Una tornata, nella tradizionale rappresentazione delle tragedie a Siracusa, si è consumata tra il 14 e il 15 Giugno: primo finesettimana di caldo rovente e pervasivo o, visto che siamo a queste latitudini, africano.
La città tutta, e forse ancor più il bellissimo quartiere vetrina di Ortigia, si sveglia col consueto fatalismo sin dall’alba, se mai è andata a dormire: soltanto una diversa, e altrettanto spettacolare, fauna urbana si avvicenda, tra gli odori del mare, della strada, delle pasticcerie (componenti irrinunciabili di quel milieu euro-mediterraneo che non dispiaceva a Jean-Claude Izzo). Giovani turisti e bagnanti dell’acqua notturna fanno strada ad edicolanti e a turiste attempate che si perdono nei meandri di una bellezza esibita quasi con noncuranza e, forse, con altrettanta noncuranza trattata dai locali e dagli stranieri -basti pensare al Tempio di Apollo, scaraventato dalla Storia, con gran classe, a un braccio di distanza da un vivace mercatino.
L’anfiteatro gremito, ad emulare una curva da stadio con una più robusta e lunga dichiarazione dei redditi, accoglie l’Edipo Re e l’Antigone, a ventiquattro ore di distanza. Abbastanza simile la situazione climatica: si arriva in gradinata con una feroce temperatura che non dà scampo, si applaudono gli attori, a fine giostra, con una tenuissima brezza che plana morbida sul più piacevole fresco serale, mentre il Sole tramonta indugiando tra gli alberi, come vuole l’antichissima tradizione ellenica.
Per la verità, non trascinanti le rappresentazioni: un Edipo molto spettacolarizzato, che si muove su una fantasmagorica Tebe da Star Trek, sospeso tra lo Sturm und Drang e la fiction; un’Antigone giovanissima disobbediente, avvolta dalla mistica, e un maiuscolo Creonte che cade sotto il peso della propria rovina (anche la duplicità di due bravi attori protagonisti fa fare un passo avanti all’Antigone, mentre nell’Edipo Re spiccano più meritoriamente i personaggi di contorno, dal Tiresia alle enigmatiche figure danzanti).
Non dispiace, in principio, che le due tragedie siano calate su un registro specificamente esistenziale, dove l’inquieto Edipo va a caccia dell’enigma di se stesso e Antigone associa al sentimento il vincolo non scritto del decoro della sepoltura.

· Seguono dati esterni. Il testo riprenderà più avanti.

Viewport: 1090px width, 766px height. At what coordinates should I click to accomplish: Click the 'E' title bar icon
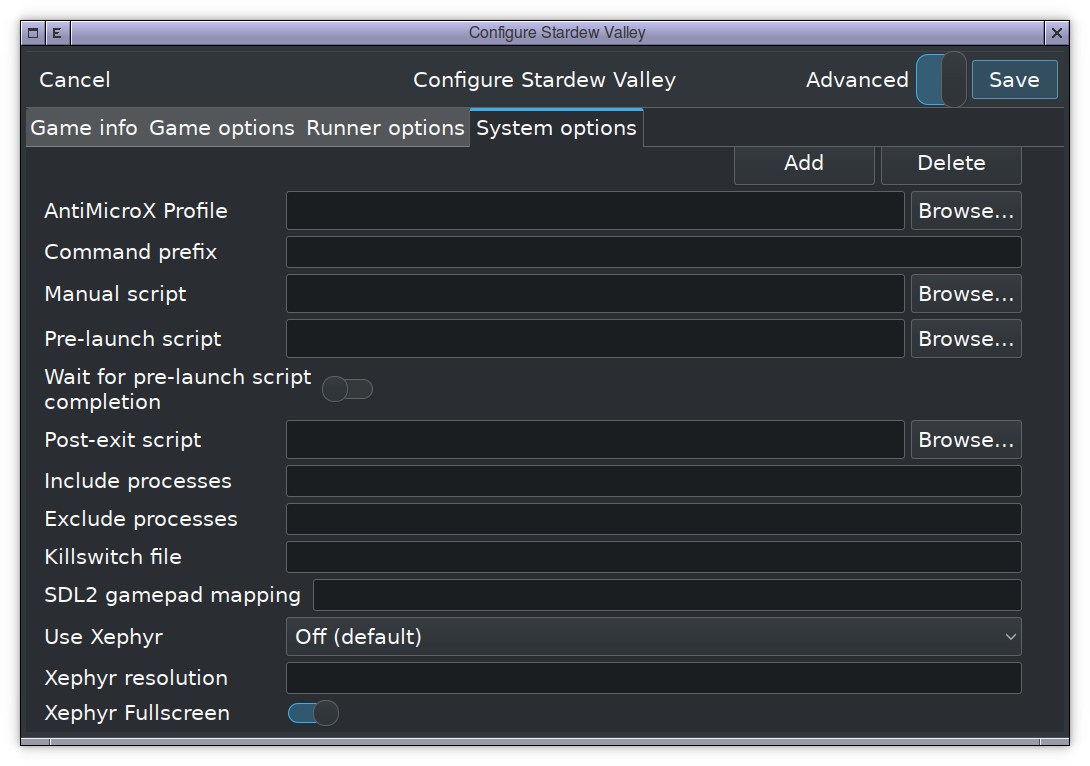57,33
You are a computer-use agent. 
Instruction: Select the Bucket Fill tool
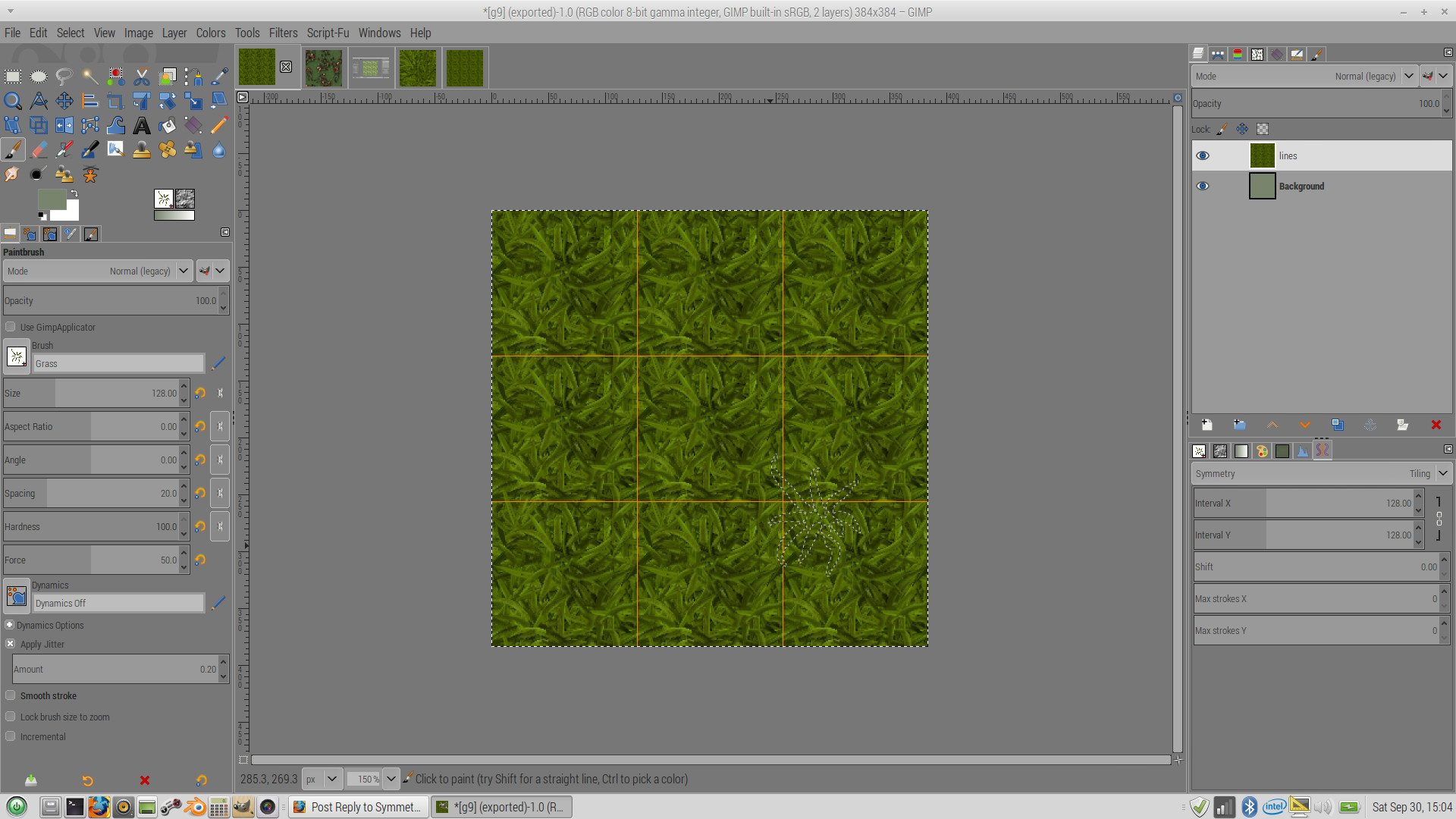coord(168,126)
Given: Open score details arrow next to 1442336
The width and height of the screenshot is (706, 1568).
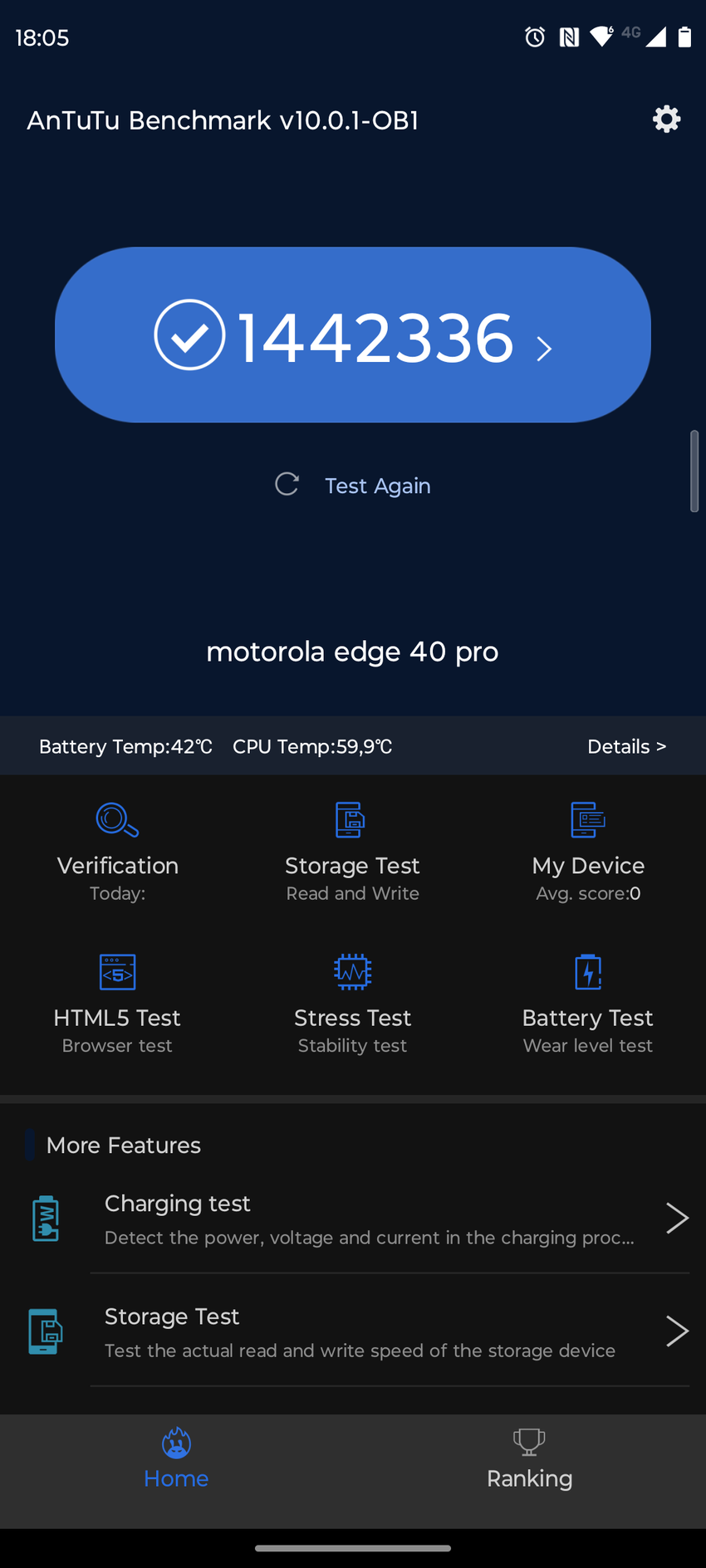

Così facendo, però, le due “installazioni”, pur tra loro diversissime, rimuovono coattivamente un lato tutto politico (della polis) che appartiene, come il respiro alla bocca, alla tragedia greca. L’Edipo, finalmente potere che, non essendosi limitato prima, si autopunisce, poi. Il Creonte metafora di un potere, al contrario, che è destinato ad autodistruggersi, se si legittima sulla sistematica mortificazione dell’altrui.
Fuori dall’anfiteatro, peraltro, si respira aria assai diversa, tutt’altro che edulcorata e conciliante: al Sud la crisi bussa alla porta del turismo, ma anche delle attività più bracciantili e consolidate; chiudono alcuni esercizi commerciali, il disagio per strada ha la faccia del mendico alticcio, della ragazza madre, dello straniero appesantito dalle cianfrusaglie che prova a smerciare a basso costo.

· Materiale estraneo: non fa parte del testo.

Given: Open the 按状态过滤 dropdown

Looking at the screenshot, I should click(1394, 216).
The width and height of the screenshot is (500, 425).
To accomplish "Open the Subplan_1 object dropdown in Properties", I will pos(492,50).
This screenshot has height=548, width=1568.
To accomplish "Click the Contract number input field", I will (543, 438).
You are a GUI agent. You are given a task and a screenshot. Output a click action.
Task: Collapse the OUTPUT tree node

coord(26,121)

Nei vicoli di Ortigia, che sanno scintillare di aromi e bellezze, si consumano le storie che appartengono a tutti i vicoli del mondo: la magnificenza delle Chiese, i riti imperituri del corteggiamento (a prescindere dal sesso e dall’inclinazione sessuale), le ciambotte da bottiglia, la cronaca nera che strappa i giovani alla vita e, così non tanto raramente in Italia, la giustizia alle loro famiglie.
Forse frequentano poco la città comune i tanti vip che si erano visti sugli spalti. Non sanno cosa si perdono, in termini di umanità, sentimenti e persino proposta e creatività (un po’ dappertutto i volantini di un locale centro sociale, che omaggia il viaggiatore appena, appena erudito, di citazioni di Mirbeau e Bakunin, e di più concreti dibattiti sul MUOS, sulla disoccupazione, sul voto).
Qualche scorribanda gastronomica: il San Rocco. Consigliato l’aperitivo, variegato e intrigante, convincono pure i cucinati, dai primi alle insalate (realmente) giganti, tra gamberi, ricci, pizze e qualche concessione alle carni. Garantito da Veronica ed Eleonora.